═════ 抜粋 ═════

『もののがたり』最新刊情報
『もののがたり』第15巻
**2023年1月19日発売**
【あらすじ】常世と現世を繋ぐもの――“付喪神”。付喪神に奪われた青年・兵馬と付喪神を愛する少女・ぼたん。絆を深める二人の縁を引き裂くのは常世の奥底に生まれし存在“藁座廻”。門守の符術“鬼来迎”により召喚された、雅楽寮と八衢黒檀、そして挂の活躍により唐傘勢力を撃破していく塞眼たち。そして、婚礼調度は因縁の敵・時雨との最後の戦いを開始する――!! 絆と恋の付喪ノ語り、激闘必至の第十五巻。
✨✨第15巻見どころ紹介はこちら✨✨
・京都三大付喪神”長月の婚礼調度”
婚礼調度の付喪神。”本庄の雅楽寮“、”佐野の大具足“と並ぶ京都三大付喪神の一角。賽眼御三家 岐家の管轄。
元となった器は長月ぼたんが生まれた際に彼女のために用意された婚礼のための6つの調度品、羽織、刀、簪、鏡、硯、櫛笥。あくまで単品ではなく、全員揃い6つで”一式”の”婚礼調度”である。この点では、本来ばらばらのものを”一式”として”単一の付喪神”として生じた”佐野の大具足”とは好対象である。
長月の屋敷にて主である長月ぼたんと家族として共に暮らしており、ぼたんの祖父 朧からまだ幼いぼたんを託され、彼女を守り育てることを至上の使命としている。共に暮らしぼたんの成長を見守るうちに自然と 真心、親心のようなものが芽生え、ぼたんのことを主として大切にすると同時に、娘として大切に思っている。
更に”婚礼調度”という器の遂げるべき本懐として ぼたんの”縁結び”を望んでいる。そのため、岐家当主 岐造兵からの申し出を受けて岐兵馬の長月家居候を認めたが、実はその裏で岐兵馬をぼたんの婿候補として見極めるという密契を結んでいた。
“特例”付喪神として、ぼたんの側にいるために、塞眼代行として付喪神を取り締まっている。そのため、他の付喪神たちから”同族狩り”と恨みを買っており、恐れられている。

═════

課題内容: 上の抜粋のうち、「元となった器は長月ぼたんが生」から「買っており、恐れられている。」まで（両端を含む）の部分を、そのまま抜き出すこと。

═════ 提供データ ═════

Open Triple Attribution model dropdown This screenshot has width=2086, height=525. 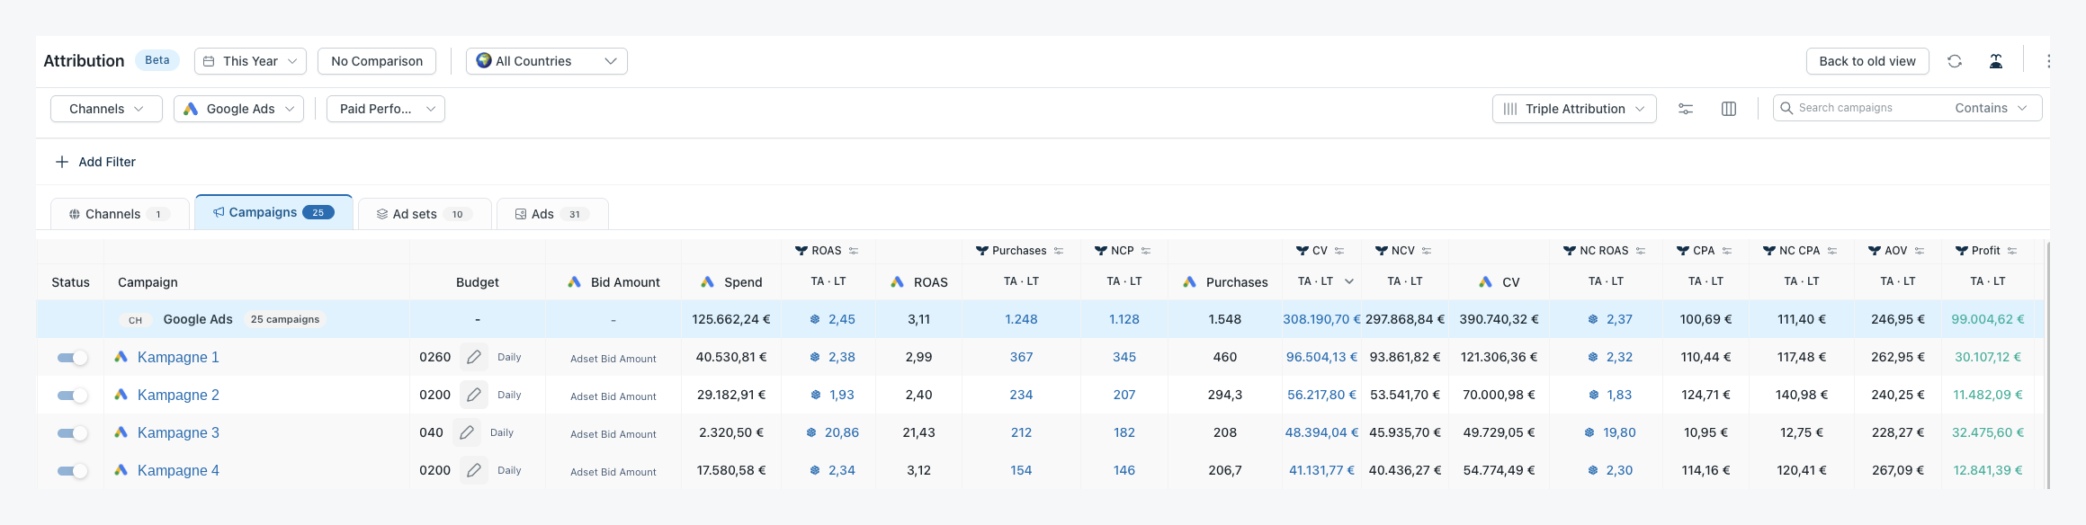click(1574, 109)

═════

出力:
元となった器は長月ぼたんが生まれた際に彼女のために用意された婚礼のための6つの調度品、羽織、刀、簪、鏡、硯、櫛笥。あくまで単品ではなく、全員揃い6つで”一式”の”婚礼調度”である。この点では、本来ばらばらのものを”一式”として”単一の付喪神”として生じた”佐野の大具足”とは好対象である。
長月の屋敷にて主である長月ぼたんと家族として共に暮らしており、ぼたんの祖父 朧からまだ幼いぼたんを託され、彼女を守り育てることを至上の使命としている。共に暮らしぼたんの成長を見守るうちに自然と 真心、親心のようなものが芽生え、ぼたんのことを主として大切にすると同時に、娘として大切に思っている。
更に”婚礼調度”という器の遂げるべき本懐として ぼたんの”縁結び”を望んでいる。そのため、岐家当主 岐造兵からの申し出を受けて岐兵馬の長月家居候を認めたが、実はその裏で岐兵馬をぼたんの婿候補として見極めるという密契を結んでいた。
“特例”付喪神として、ぼたんの側にいるために、塞眼代行として付喪神を取り締まっている。そのため、他の付喪神たちから”同族狩り”と恨みを買っており、恐れられている。